11.6.1 Kalman Filtering

This section covers the most successful and widely used example of a derived I-space that dramatically collapses the history I-space. In the special case in which both $ f$ and $ h$ are linear functions, and $ p(\theta)$, $ p(\psi)$, and $ p(x_1)$ are Gaussian, all probabilistic I-states become Gaussian. This means that the probabilistic I-space, $ {\cal I}_{prob}$, does not need to represent every conceivable probability density function. The probabilistic I-state is always trapped in the subspace of $ {\cal I}_{prob}$ that corresponds only to Gaussians. The subspace is denoted as $ {\cal I}_{gauss}$. This implies that an I-map, $ {{\kappa}_{mom}}: {\cal I}_{prob}\rightarrow {\cal I}_{gauss}$, can be applied without any loss of information.

The model is called linear-Gaussian (or LG). Each Gaussian density on $ {\mathbb{R}}^n$ is fully specified by its $ n$-dimensional mean vector $ \mu$ and an $ n \times n$ symmetric covariance matrix, $ \Sigma$. Therefore, $ {\cal I}_{gauss}$ can be considered as a subset of $ {\mathbb{R}}^m$ in which $ m =
{2n+{(^{n}_{2})}}$. For example, if $ X = {\mathbb{R}}^2$, then $ {\cal I}_{gauss}
\subset {\mathbb{R}}^5$, because two independent parameters specify the mean and three independent parameters specify the covariance matrix (not four, because of symmetry). It was mentioned in Section 11.4.3 that moment-based approximations can be used in general; however, for an LG model it is important to remember that $ {\cal I}_{gauss}$ is an exact representation of $ {\cal I}_{prob}$.
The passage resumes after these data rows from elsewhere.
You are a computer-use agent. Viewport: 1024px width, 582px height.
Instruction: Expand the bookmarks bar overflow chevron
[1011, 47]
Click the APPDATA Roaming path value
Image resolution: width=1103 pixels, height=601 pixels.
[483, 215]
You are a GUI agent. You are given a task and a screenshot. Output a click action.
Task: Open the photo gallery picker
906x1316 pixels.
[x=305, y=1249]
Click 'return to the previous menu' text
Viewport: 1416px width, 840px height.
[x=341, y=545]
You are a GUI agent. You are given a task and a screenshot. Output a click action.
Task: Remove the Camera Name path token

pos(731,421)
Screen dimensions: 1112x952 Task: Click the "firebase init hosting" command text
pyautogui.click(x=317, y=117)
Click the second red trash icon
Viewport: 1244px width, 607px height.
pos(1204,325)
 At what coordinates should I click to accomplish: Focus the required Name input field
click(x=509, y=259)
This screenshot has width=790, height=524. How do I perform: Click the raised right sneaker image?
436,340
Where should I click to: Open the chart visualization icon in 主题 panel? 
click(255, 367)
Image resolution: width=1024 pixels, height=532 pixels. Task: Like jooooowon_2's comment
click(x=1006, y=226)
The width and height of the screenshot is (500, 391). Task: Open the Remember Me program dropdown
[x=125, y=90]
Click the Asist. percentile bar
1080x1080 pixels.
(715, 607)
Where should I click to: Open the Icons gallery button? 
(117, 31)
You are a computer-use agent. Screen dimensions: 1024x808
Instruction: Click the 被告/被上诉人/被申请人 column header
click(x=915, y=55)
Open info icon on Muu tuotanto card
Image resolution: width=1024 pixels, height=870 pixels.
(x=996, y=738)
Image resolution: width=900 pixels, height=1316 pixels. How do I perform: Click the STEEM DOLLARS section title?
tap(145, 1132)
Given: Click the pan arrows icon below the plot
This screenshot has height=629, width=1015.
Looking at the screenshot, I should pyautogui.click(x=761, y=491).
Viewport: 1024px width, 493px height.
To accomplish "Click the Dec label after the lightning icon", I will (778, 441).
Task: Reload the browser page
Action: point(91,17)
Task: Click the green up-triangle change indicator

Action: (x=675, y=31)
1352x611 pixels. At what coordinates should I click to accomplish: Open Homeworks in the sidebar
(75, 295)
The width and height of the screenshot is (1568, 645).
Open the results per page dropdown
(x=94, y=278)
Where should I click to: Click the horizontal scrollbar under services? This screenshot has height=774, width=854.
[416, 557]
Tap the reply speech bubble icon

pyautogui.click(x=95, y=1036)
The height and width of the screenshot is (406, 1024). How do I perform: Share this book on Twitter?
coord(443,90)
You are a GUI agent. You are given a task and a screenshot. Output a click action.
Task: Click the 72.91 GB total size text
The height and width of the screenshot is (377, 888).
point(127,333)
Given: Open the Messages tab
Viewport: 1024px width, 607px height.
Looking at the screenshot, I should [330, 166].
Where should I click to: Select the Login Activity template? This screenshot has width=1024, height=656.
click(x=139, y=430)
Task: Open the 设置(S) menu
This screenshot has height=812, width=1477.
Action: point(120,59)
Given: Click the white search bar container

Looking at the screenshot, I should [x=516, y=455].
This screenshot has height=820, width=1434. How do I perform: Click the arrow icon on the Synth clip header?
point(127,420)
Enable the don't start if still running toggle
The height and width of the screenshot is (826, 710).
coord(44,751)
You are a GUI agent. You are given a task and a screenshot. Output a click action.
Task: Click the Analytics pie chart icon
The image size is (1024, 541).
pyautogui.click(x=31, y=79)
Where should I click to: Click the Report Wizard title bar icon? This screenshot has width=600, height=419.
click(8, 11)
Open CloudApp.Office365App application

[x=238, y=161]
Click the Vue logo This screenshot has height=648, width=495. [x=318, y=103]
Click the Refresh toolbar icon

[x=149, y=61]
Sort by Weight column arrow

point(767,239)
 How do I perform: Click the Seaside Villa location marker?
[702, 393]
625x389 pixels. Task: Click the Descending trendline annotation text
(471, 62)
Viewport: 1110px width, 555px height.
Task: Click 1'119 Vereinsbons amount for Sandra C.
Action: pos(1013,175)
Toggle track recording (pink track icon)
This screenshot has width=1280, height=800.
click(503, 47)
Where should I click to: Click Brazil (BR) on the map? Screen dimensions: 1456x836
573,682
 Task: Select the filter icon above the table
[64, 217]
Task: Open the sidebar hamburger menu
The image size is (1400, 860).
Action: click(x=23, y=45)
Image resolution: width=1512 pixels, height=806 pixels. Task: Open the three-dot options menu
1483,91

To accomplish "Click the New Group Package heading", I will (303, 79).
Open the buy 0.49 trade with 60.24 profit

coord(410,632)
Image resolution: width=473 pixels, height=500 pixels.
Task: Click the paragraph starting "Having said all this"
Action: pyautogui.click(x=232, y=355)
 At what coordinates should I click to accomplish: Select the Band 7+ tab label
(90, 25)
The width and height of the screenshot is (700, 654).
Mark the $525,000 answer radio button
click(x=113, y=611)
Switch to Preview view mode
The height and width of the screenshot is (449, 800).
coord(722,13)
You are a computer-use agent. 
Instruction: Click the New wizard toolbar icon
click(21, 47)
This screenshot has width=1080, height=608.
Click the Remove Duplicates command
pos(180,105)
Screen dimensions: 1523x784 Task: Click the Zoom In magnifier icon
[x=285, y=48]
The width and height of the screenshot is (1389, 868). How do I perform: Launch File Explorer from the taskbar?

In addition to the fact that the $ {\cal I}_{prob}$ collapses nicely, $ {{\kappa}_{mom}}$ is a sufficient I-map, and convenient expressions exist for incrementally updating the derived I-states entirely in terms of the computed means and covariance. This implies that we can work directly with $ {\cal I}_{gauss}$, without any regard for the original histories or even the general formulas for the probabilistic I-states from Section 11.4.1. The update expressions are given here without the full explanation, which is lengthy but not difficult and can be found in virtually any textbook on stochastic control (e.g., [95,564]).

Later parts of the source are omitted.